◆ INSTRUCTIONS ◆
- a) Summarize the Coterra Energy article in two sentences.
- b) Retype the Coterra Energy article from "- Anadarko Basin: Coterra" to "NatGas in Q3-2022.".

◆ READING TEXT ◆
In this article, I will introduce you to Coterra Energy (NYSE:CTRA) and explain why I believe this could be a valid investment opportunity.
Coterra Energy Overview
Coterra Energy is a Texas-based energy focused on exploring and developing oil and gas projects. The company was created in 2021 after the merger between Cabot Oil & Gas and Cimarex Energy and has now become a leader in the US onshore oil and gas business. Coterra Energy has production projects across three different US basins:
- Marcellus Shale: in the Marcellus, Coterra holds 177,000 acres and has 100% natural gas production from the Lower and Upper Marcellus. Reserves at year-end 2021 were 2.2 billion barrels.
- Anadarko Basin: Coterra operations are mostly based in the Woodford Shale in Western Oklahoma among 182,000 acres. Production is 54% gas and reserves at year-end 2021 were 198 MMboe.
- Permian Basin: within the Permian, Coterra is focused on the Delaware Basin region between West Texas and Southern New Mexico. Here, the production stream is mostly liquids (64%) and reserves at the end of 2021 were 514 MMboe.
Overall, according to the latest production data disclosed by the company (Q3-2022), the portfolio leans towards natural gas with 73% of production and 62% of sales generated from NatGas in Q3-2022.

◆ Stored records ◆

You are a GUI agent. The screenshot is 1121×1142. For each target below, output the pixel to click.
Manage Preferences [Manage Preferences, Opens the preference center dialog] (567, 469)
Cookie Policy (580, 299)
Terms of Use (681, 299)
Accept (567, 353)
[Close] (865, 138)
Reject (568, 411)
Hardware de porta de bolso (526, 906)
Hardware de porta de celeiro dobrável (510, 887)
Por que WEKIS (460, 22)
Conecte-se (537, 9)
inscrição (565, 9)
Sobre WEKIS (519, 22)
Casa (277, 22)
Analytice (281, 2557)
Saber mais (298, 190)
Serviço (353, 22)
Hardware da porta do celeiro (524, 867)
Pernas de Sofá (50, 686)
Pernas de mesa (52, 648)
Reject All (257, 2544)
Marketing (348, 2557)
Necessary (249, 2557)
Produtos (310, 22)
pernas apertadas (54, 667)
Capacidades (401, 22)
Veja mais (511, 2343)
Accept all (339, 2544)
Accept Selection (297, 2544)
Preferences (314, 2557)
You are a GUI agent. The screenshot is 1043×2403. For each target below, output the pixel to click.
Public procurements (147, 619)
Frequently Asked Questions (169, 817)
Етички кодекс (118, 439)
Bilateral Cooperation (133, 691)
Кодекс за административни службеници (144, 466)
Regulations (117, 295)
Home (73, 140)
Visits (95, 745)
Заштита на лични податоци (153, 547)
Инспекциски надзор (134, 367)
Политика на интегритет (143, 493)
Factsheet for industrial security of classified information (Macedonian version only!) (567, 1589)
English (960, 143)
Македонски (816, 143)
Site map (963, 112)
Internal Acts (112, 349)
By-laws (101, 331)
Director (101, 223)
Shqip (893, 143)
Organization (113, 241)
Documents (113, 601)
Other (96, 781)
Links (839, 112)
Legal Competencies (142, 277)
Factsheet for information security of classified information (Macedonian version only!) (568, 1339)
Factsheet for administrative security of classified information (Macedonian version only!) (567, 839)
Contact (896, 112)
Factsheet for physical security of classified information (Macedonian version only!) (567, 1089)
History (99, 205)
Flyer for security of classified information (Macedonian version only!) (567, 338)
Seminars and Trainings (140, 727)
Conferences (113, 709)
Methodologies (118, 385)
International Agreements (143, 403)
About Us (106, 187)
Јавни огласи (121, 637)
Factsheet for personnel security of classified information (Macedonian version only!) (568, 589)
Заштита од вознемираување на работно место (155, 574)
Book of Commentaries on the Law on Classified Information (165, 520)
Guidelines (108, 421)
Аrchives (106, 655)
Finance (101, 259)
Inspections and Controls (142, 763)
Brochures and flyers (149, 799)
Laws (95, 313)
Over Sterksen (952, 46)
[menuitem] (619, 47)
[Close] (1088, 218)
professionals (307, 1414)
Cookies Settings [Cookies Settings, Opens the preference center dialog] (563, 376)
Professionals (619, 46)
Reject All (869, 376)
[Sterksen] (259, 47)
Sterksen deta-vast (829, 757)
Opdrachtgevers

◆ SOLUTIONS TO THE EXERCISE ◆
- a) Coterra Energy is a Texas-based company that explores and develops oil and gas projects. It was formed in 2021 through the merger of Cabot Oil & Gas and Cimarex Energy, and it produces in the Marcellus Shale, the Anadarko Basin and the Permian Basin, with a portfolio that leaned toward natural gas in Q3-2022 (73% of production and 62% of sales).

- b)
- Anadarko Basin: Coterra operations are mostly based in the Woodford Shale in Western Oklahoma among 182,000 acres. Production is 54% gas and reserves at year-end 2021 were 198 MMboe.
- Permian Basin: within the Permian, Coterra is focused on the Delaware Basin region between West Texas and Southern New Mexico. Here, the production stream is mostly liquids (64%) and reserves at the end of 2021 were 514 MMboe.
Overall, according to the latest production data disclosed by the company (Q3-2022), the portfolio leans towards natural gas with 73% of production and 62% of sales generated from NatGas in Q3-2022.